I agree.  The membarrier API for SYNC_CORE is pretty nasty.  I would
much prefer a real API for JITs to use.

>
> >>
> >> Architectures with coherent i/d caches don't need the cacheflush step.
> >
> > There are different levels of coherency -- VIVT architectures may have
> > differing requirements compared to PIPT, etc.
> >
> > In any case, I feel like the approach taken by the documentation is
> > fundamentally confusing.  Architectures don't all speak the same
> > language  How about something like:
> >
> > The SYNC_CORE operation causes all threads in the caller's address
> > space (including the caller) to execute an architecture-defined
> > barrier operation.  membarrier() will ensure that this barrier is
> > executed at a time such that all data writes done by the calling
> > thread before membarrier() are made visible by the barrier.
> > Additional architecture-dependent cache management operations may be
> > required to use this for JIT code.
>
> As said this isn't what SYNC_CORE does, and it's not what powerpc
> context synchronizing instructions do either, it will very much
> re-order visibility of stores around such an instruction.
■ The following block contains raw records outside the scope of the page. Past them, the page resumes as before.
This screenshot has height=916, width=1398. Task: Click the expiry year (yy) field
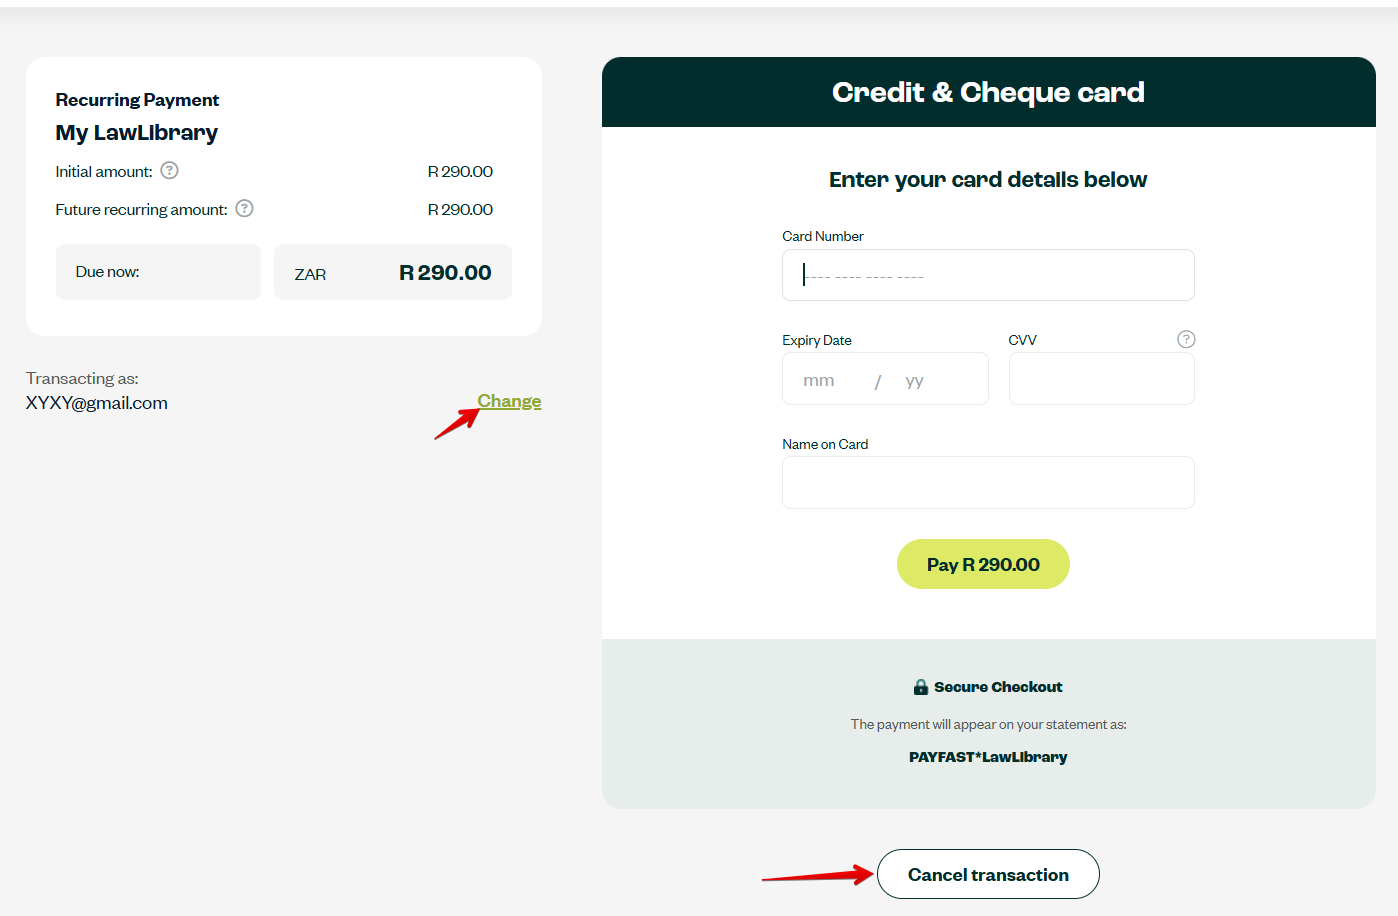915,380
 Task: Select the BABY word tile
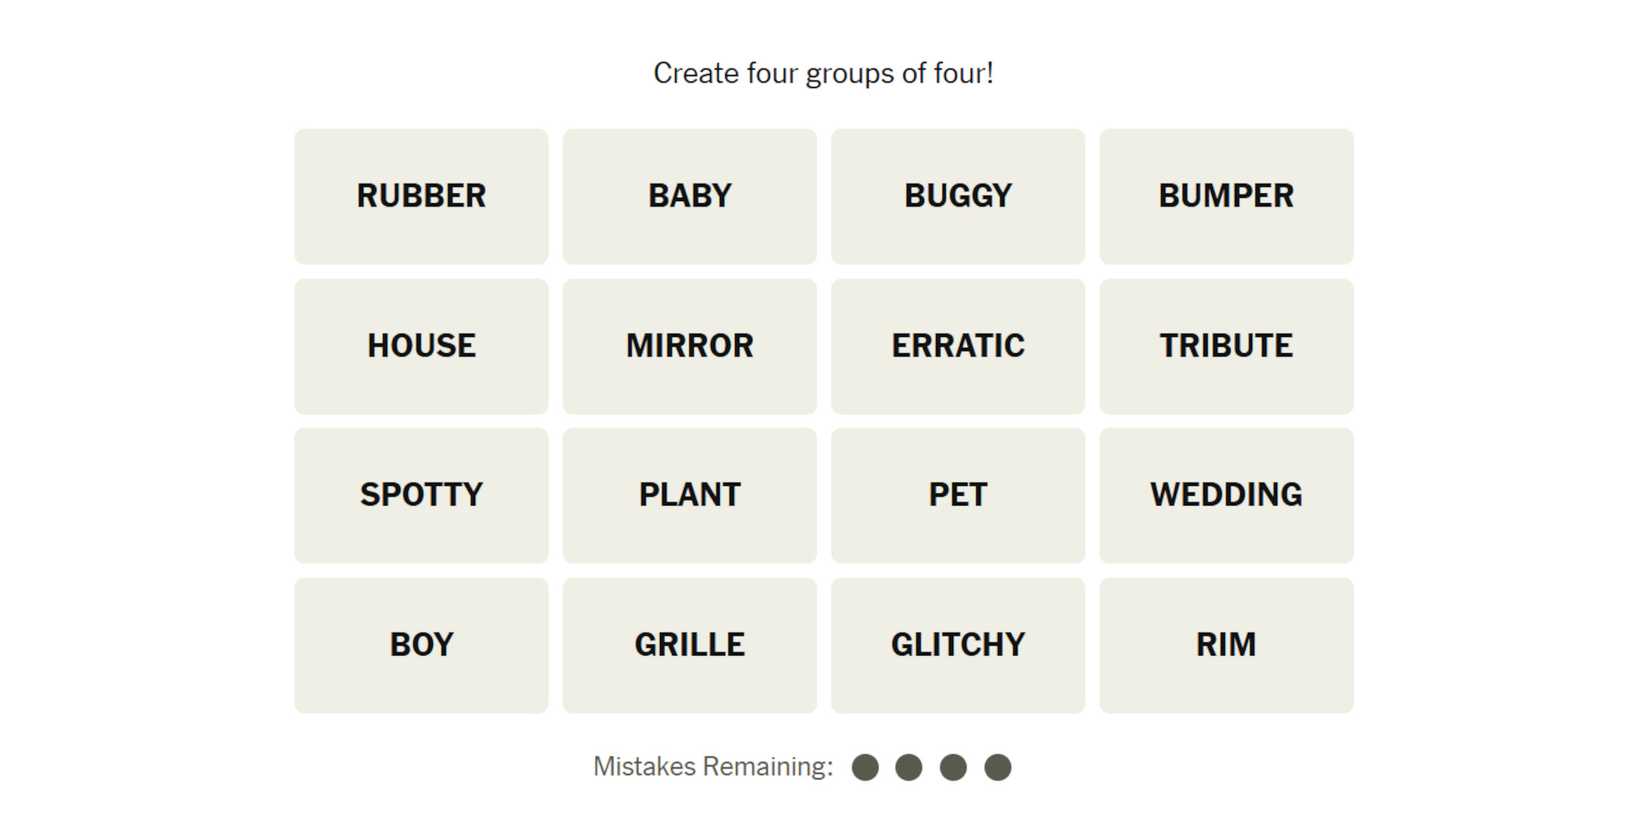point(689,196)
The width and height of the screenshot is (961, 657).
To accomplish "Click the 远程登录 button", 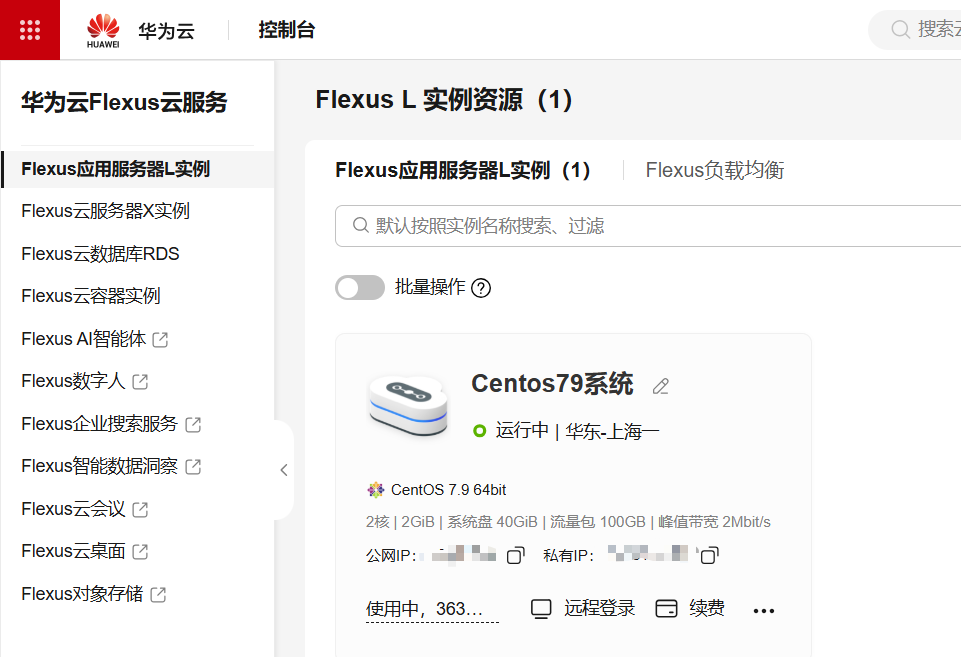I will 583,609.
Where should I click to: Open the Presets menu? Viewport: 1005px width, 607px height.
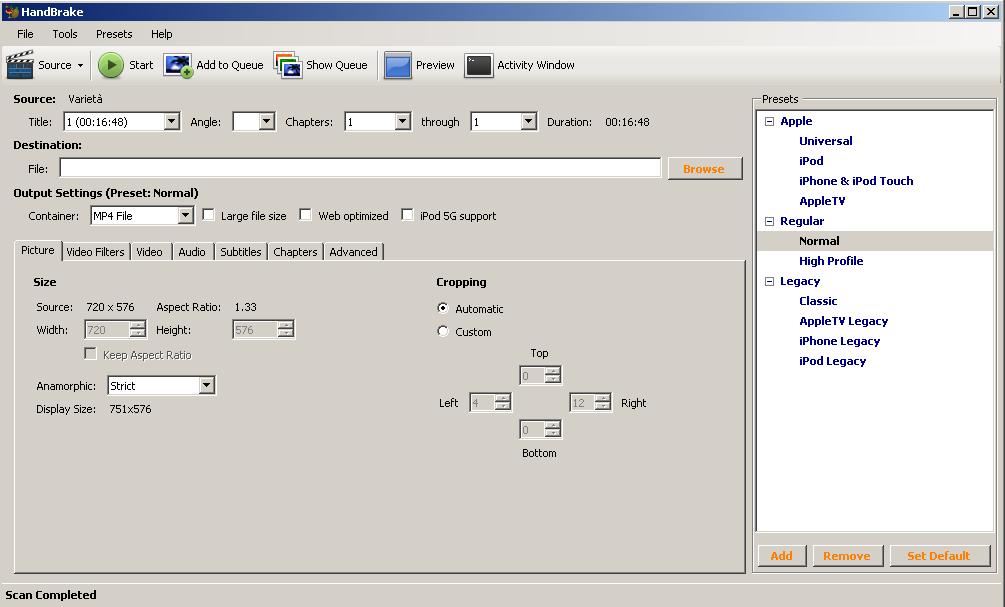(x=114, y=34)
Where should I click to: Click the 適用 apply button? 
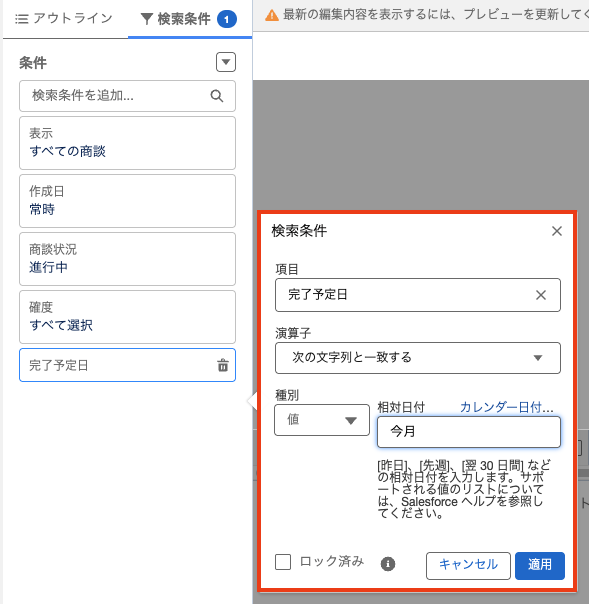pyautogui.click(x=540, y=565)
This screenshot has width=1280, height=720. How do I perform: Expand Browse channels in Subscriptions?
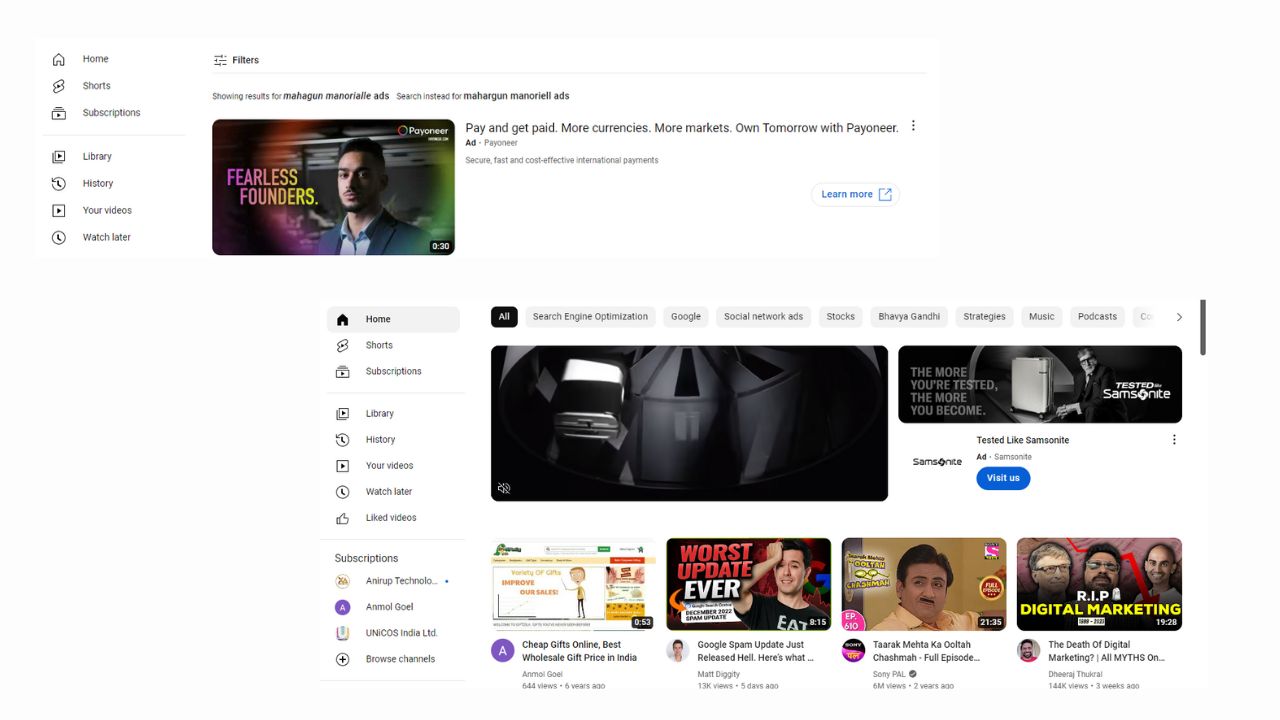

Perhaps the docs should be entirely arch-specific.  It may well be
impossible to state what it does in an arch-neutral way.

>
> A thread completes store instructions into a store queue, which is
> as far as a context synchronizing event goes. Visibility comes at
> some indeterminite time later.

As currently implemented, it has the same visibility semantics as
regular membarrier, too.  So if I do:

a = 1;
membarrier(SYNC_CORE);
b = 1;

and another thread does:

while (READ_ONCE(b) != 1)
  ;
barrier();
assert(a == 1);

then the assertion will pass.  Similarly, one can do this, I hope:

memcpy(codeptr, [some new instructions], len);
arch_dependent_cache_flush(codeptr, len);
membarrier(SYNC_CORE);
ready = 1;

and another thread does:

while (READ_ONCE(ready) != 1)
  ;
barrier();
(*codeptr)();

arch_dependent_cache_flush is a nop on x86.  On arm and arm64, it
appears to be a syscall, although maybe arm64 can do it from
userspace.  I still don't know what it is on powerpc.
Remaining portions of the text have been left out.